- _Dataset records_:
##############################

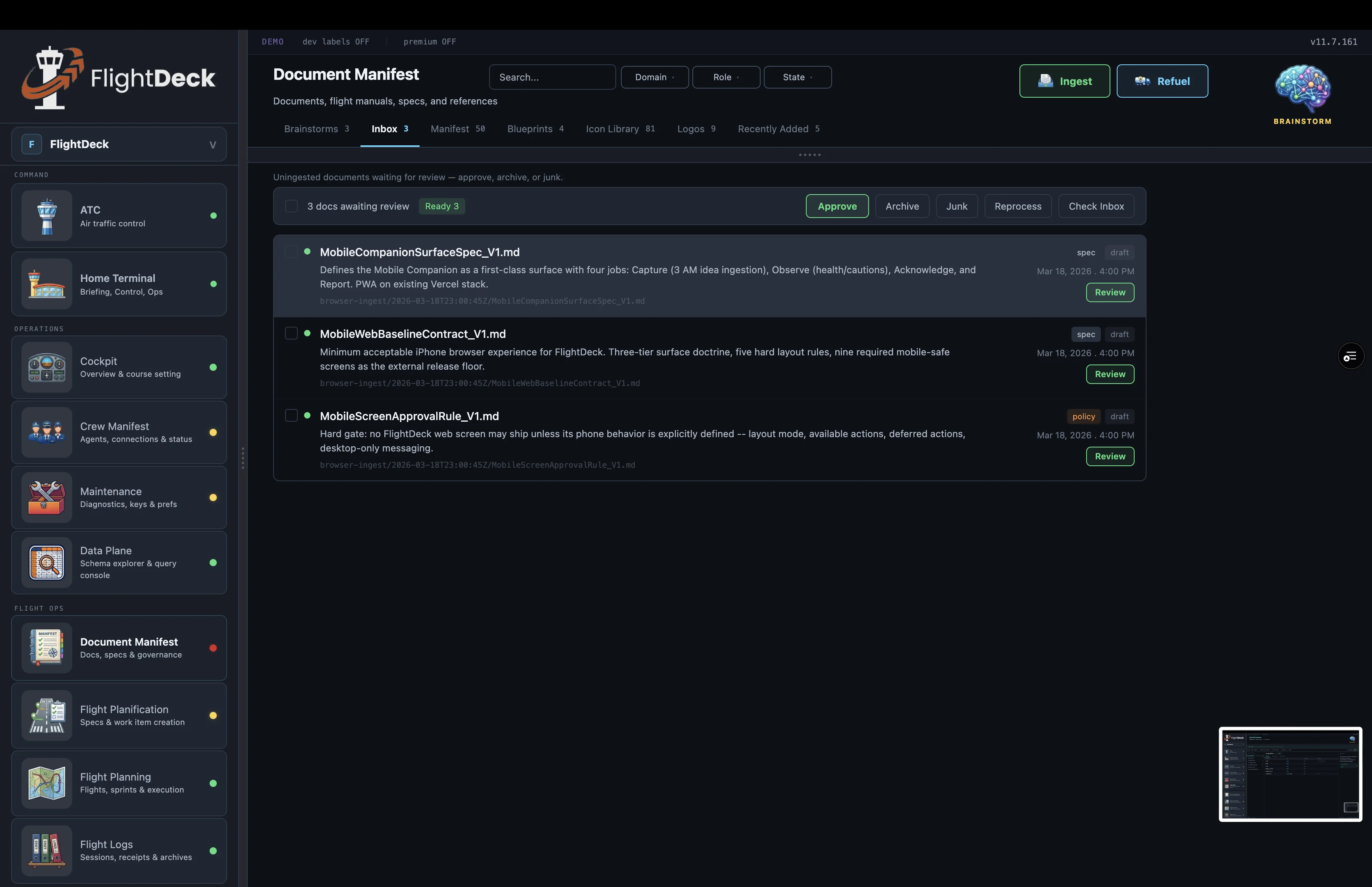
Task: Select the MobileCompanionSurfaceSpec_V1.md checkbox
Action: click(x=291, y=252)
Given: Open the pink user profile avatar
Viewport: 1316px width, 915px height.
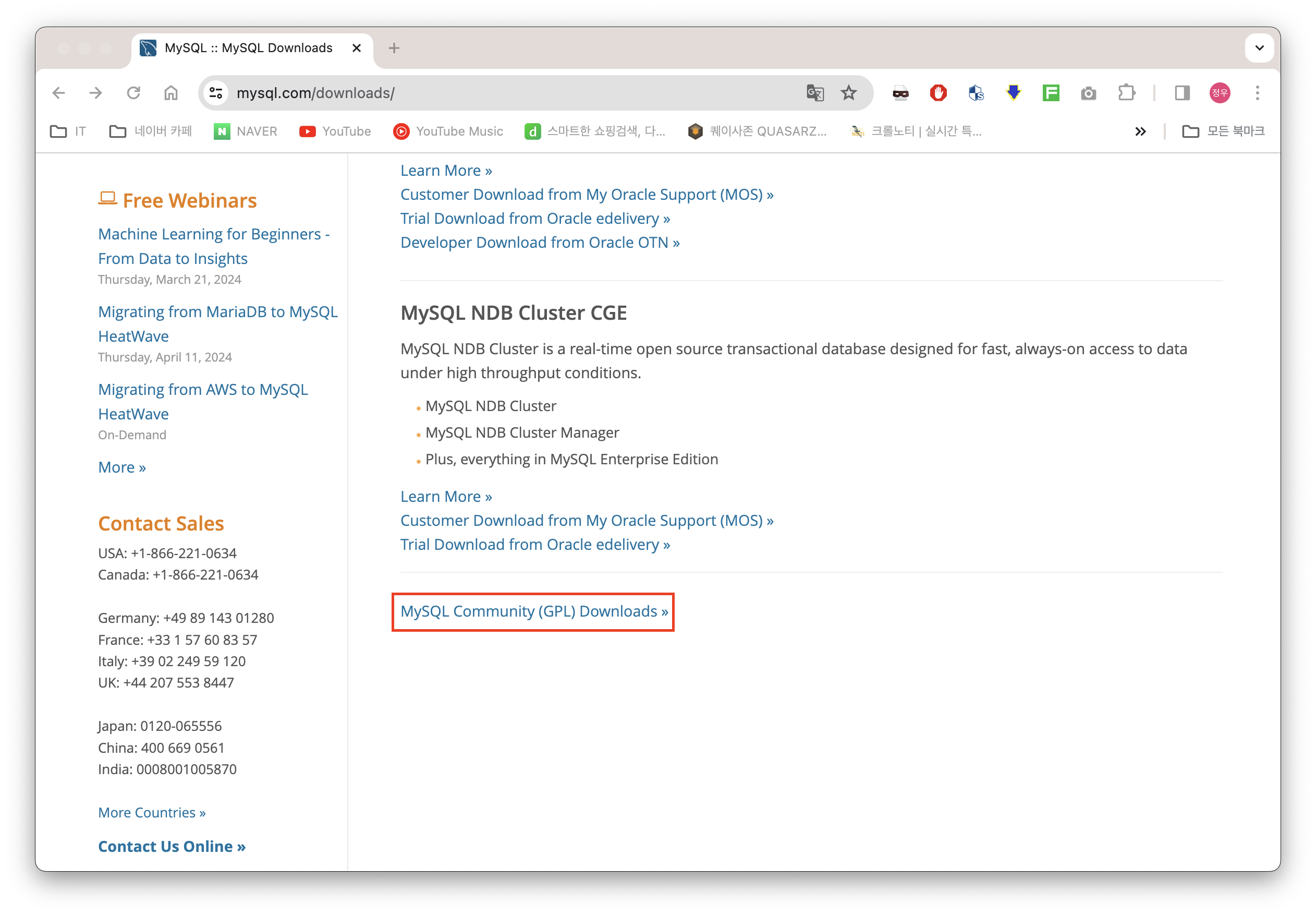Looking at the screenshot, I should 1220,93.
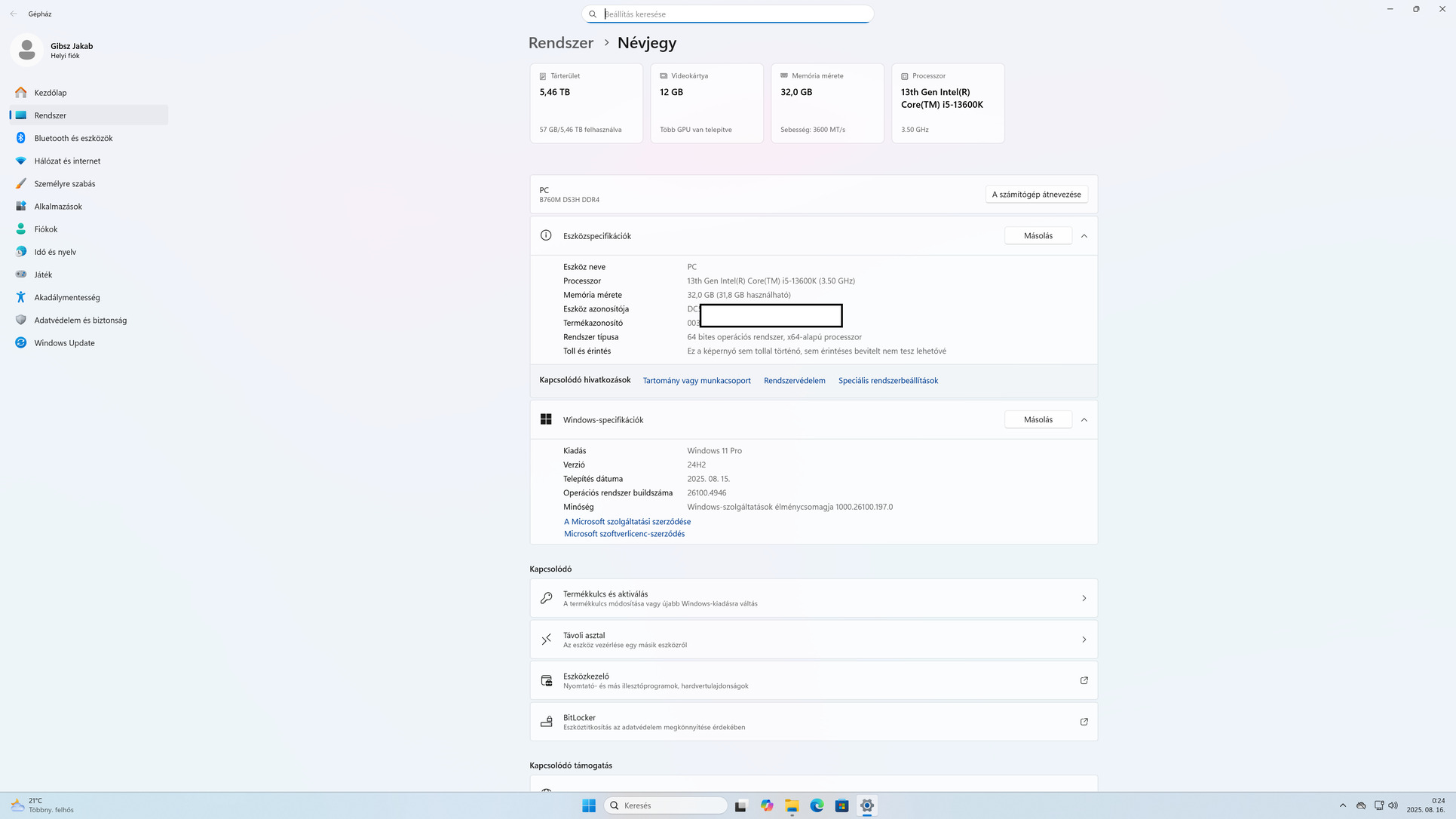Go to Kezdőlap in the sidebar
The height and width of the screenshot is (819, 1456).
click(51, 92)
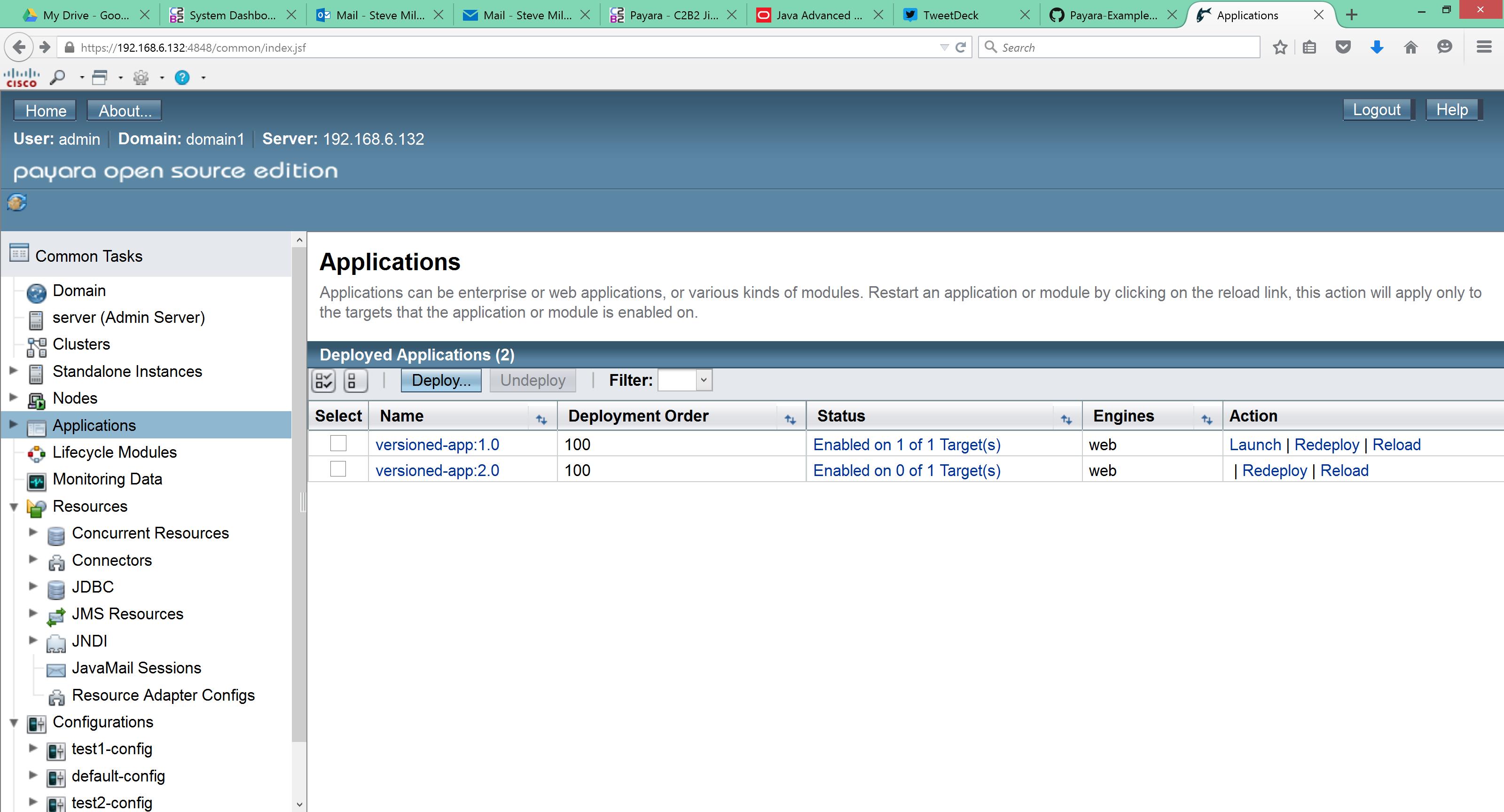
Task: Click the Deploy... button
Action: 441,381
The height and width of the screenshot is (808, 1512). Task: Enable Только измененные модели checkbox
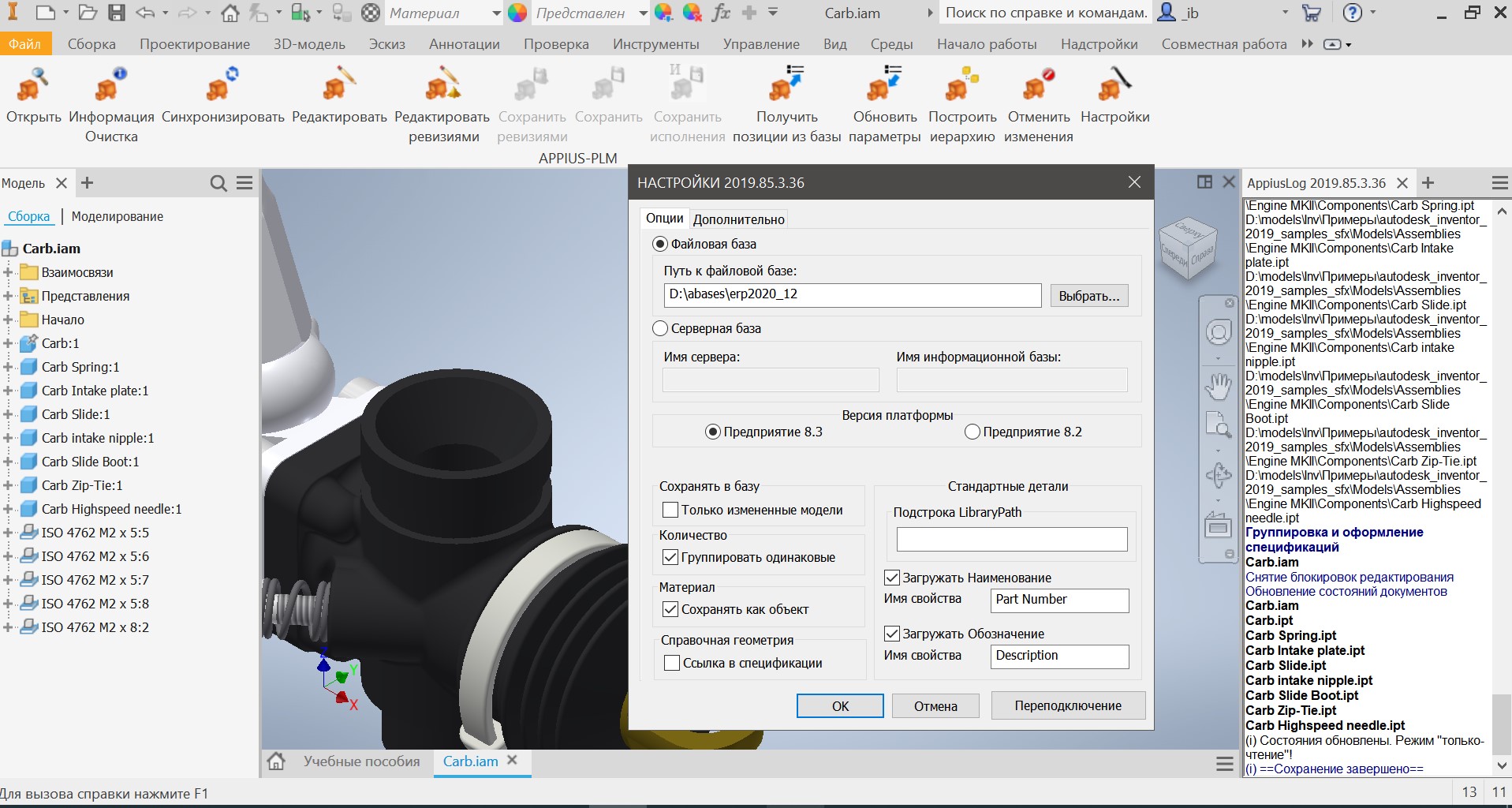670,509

##############################

- _Work item_: Take the line with "The height and width of the screenshot is (808, 1512)." and each line after it through the end of the material above, and reproduce them exactly, without the pictures.

- _Answer to the exercise_:
The height and width of the screenshot is (808, 1512). Task: Enable Только измененные модели checkbox
670,509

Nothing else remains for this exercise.